See https://www.taxresearch.org.uk/Blog/2025/11/25/why-is-so-much-of-the-left-economically-incompetent/#comment-1055170
for a similar sentiment from me.
This Rosie person……..talking about Polanski creating ‘false hope’.
Well, what is ‘real’ hope then?
Does the Rosie person mean that hope as a concept is false?
I mean WTF?
So, what the Rosie person is actually saying is that you have to take the world as you find it.
‘Taking the world as you find it.’
Now, my fellow readers, is that what politics is really all about? If it was, then I have totally misunderstood.
At the moment, this non-voter is on a trajectory towards Mr Polanski.
🙂
I found her “you’ve never had it so good” lines to be utterly hopeless when we know that is not true.

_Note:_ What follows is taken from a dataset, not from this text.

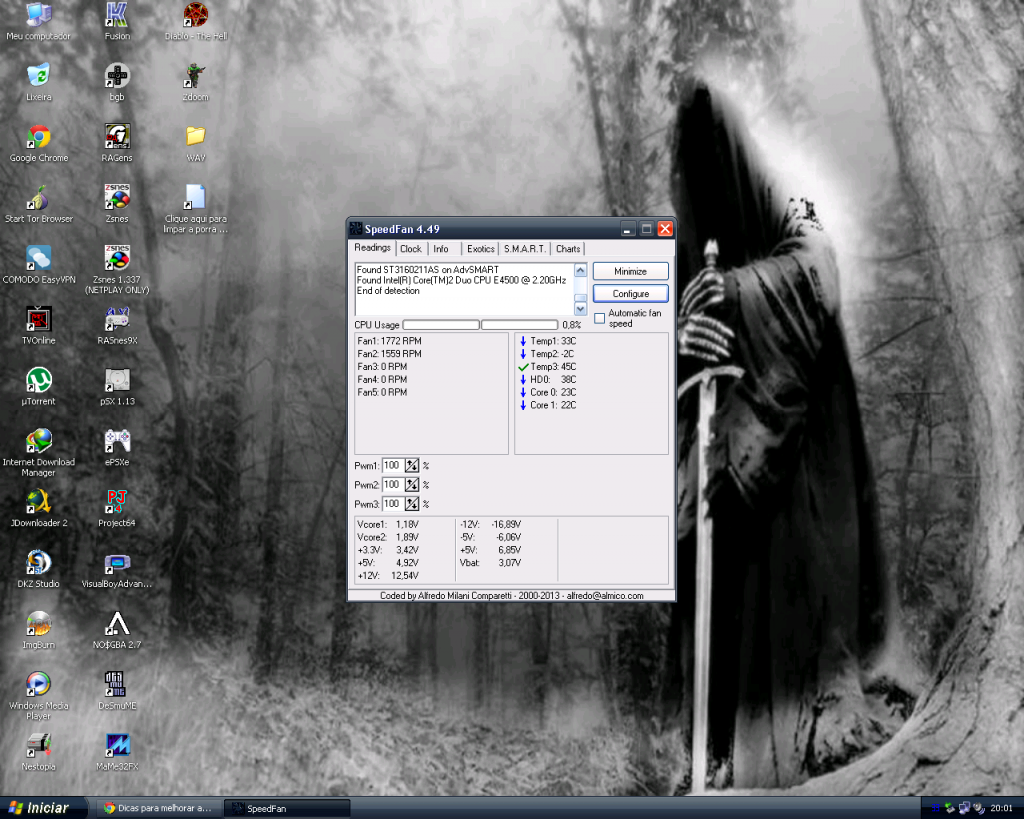This screenshot has height=819, width=1024.
Task: Decrease Pwm2 using its down arrow
Action: pos(415,488)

Polanski is terrifying. His main thesis only works if there is a conspiracy by economists and politicians to keep these workable ideas from being known. After all, every politician would love to go their grave surrounded by their grandchildren by the fireplace having been able to claim they had made climate change a manageable problem. In the case of Theresa May she said, “make it so”, gave massive powers to DESNZ, and lots of people hate her legacy, but it’s not in doubt that she wanted to make it work and go down with that as her legacy.
Seems to me that what the Greens need most now is a “Shadow Chancellor” to build up their financial policy and start to sell it.
Anyone any suggestions for who that could be? I do not see that they need to be an MP…….yet…..
Shelagh Jones, be careful what you wish for.
That’s the job James Meadway is (probably) angling for.
The last quote from him that I read? “The idea of a MMT economy is to be avoided at all costs.”
That was on Twitter last night, I think.
I’m surprised that the media attacks haven’t been more sustained yet. Reform made a not so subtle racist dog whistle attack against Polanski, but the wider media haven’t got going yet. I suspect it will be the “Trans issue”, the made up wedge issue that the Right love to role out, as they can also pretend to care about women, not just hate people who aren’t like them.
The Green Party is just another neoliberal party, now seeing an opportunity to gather votes from the left. Their councils don’t display any socialist ideas and their MP’s recently voted against a Labour motion in the Commons to protect USDAW workers.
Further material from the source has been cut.